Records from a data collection
::::::

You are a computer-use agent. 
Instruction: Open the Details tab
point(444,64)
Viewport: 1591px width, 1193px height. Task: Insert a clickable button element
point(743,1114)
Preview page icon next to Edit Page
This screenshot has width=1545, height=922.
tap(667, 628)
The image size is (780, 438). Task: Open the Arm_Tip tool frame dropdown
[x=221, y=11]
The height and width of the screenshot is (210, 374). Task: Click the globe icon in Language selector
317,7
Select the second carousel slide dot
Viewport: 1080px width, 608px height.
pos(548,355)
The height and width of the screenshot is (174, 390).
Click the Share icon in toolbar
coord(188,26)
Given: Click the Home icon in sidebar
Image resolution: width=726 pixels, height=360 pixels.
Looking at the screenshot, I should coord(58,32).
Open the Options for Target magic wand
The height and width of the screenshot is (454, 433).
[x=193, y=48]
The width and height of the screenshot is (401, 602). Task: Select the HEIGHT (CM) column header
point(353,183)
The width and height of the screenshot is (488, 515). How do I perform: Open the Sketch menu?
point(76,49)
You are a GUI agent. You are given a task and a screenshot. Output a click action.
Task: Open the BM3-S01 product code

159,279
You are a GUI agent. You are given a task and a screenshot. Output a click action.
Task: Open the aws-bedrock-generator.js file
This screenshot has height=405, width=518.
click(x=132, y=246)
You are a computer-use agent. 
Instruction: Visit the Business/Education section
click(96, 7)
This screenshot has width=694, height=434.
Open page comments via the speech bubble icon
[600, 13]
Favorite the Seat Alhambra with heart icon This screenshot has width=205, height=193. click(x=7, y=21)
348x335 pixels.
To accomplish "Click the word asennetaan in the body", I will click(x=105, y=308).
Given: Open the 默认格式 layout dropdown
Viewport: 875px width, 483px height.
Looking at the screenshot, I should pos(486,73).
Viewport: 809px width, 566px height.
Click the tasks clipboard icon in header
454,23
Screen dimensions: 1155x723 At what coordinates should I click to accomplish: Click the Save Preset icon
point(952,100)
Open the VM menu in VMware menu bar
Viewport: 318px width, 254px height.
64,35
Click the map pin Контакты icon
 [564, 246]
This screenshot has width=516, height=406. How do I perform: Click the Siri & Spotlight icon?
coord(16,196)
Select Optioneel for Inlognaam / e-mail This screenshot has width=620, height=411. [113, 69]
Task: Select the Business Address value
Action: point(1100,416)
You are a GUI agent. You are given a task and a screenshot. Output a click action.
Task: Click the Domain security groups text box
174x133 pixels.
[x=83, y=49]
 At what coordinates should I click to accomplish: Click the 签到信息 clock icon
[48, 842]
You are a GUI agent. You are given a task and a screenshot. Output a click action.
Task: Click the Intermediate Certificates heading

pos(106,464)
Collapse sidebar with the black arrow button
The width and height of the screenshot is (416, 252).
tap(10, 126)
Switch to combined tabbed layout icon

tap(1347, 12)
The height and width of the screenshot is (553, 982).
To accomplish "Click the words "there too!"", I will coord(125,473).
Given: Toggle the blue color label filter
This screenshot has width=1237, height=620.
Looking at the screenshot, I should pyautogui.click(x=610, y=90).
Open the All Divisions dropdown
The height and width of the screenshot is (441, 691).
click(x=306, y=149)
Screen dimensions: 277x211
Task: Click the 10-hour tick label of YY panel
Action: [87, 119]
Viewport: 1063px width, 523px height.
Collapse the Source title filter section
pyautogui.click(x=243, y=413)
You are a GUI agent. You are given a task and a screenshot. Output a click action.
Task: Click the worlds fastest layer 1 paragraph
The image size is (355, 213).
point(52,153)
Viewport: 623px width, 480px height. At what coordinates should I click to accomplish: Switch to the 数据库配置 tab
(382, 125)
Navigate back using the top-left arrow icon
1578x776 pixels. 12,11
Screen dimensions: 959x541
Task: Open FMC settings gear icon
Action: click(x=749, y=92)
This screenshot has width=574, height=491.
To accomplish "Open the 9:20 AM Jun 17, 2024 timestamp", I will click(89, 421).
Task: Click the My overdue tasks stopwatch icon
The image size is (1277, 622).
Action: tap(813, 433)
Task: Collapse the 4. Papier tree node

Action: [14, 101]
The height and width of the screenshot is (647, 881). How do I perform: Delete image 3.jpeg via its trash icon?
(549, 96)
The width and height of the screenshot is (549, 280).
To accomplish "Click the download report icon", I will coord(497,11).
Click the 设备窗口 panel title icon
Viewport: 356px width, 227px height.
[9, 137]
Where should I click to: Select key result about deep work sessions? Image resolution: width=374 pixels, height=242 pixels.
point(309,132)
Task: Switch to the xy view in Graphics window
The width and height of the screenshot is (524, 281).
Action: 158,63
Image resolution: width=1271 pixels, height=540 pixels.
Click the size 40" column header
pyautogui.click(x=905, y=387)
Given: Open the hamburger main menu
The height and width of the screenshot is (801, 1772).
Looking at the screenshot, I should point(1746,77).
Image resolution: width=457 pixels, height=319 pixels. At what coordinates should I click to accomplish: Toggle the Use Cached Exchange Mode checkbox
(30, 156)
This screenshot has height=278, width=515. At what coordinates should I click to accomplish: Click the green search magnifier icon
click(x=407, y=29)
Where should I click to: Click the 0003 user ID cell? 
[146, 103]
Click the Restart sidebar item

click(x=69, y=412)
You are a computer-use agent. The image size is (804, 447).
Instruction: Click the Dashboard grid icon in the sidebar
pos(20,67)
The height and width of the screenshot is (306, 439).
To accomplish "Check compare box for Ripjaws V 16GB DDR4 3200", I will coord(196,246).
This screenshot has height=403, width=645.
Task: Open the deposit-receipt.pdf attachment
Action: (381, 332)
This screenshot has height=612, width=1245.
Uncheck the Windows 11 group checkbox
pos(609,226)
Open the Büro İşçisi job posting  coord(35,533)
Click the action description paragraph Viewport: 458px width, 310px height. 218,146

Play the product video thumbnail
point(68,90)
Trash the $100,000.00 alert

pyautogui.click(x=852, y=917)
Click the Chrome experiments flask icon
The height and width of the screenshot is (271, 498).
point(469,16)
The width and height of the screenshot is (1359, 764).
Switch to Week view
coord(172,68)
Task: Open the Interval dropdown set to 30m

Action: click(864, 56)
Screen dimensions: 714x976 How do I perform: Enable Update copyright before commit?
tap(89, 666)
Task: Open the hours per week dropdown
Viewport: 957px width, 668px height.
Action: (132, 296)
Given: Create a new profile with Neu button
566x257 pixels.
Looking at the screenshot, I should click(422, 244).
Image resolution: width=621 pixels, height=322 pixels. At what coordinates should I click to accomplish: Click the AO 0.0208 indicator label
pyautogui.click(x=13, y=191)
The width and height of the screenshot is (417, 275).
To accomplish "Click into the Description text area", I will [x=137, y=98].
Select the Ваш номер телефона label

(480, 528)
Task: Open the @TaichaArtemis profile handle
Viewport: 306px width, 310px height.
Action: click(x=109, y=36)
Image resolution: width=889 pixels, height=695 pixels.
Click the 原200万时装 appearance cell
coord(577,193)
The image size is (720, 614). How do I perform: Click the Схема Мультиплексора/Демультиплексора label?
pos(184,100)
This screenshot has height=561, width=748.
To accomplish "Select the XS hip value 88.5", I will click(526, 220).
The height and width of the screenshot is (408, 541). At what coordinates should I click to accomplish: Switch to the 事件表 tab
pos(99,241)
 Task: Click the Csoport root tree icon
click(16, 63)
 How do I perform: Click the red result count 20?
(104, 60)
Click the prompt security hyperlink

::::::

Exercise aim
Extract every line of the records above that contains the word "will", matching its case exactly.

Answer to this exercise
To accomplish "Click the word asennetaan in the body", I will click(x=105, y=308).
To accomplish "Click the words "there too!"", I will coord(125,473).
To accomplish "Open the 9:20 AM Jun 17, 2024 timestamp", I will click(89, 421).
To accomplish "Click the download report icon", I will coord(497,11).
To accomplish "Check compare box for Ripjaws V 16GB DDR4 3200", I will coord(196,246).
To accomplish "Click into the Description text area", I will [x=137, y=98].
To accomplish "Select the XS hip value 88.5", I will click(526, 220).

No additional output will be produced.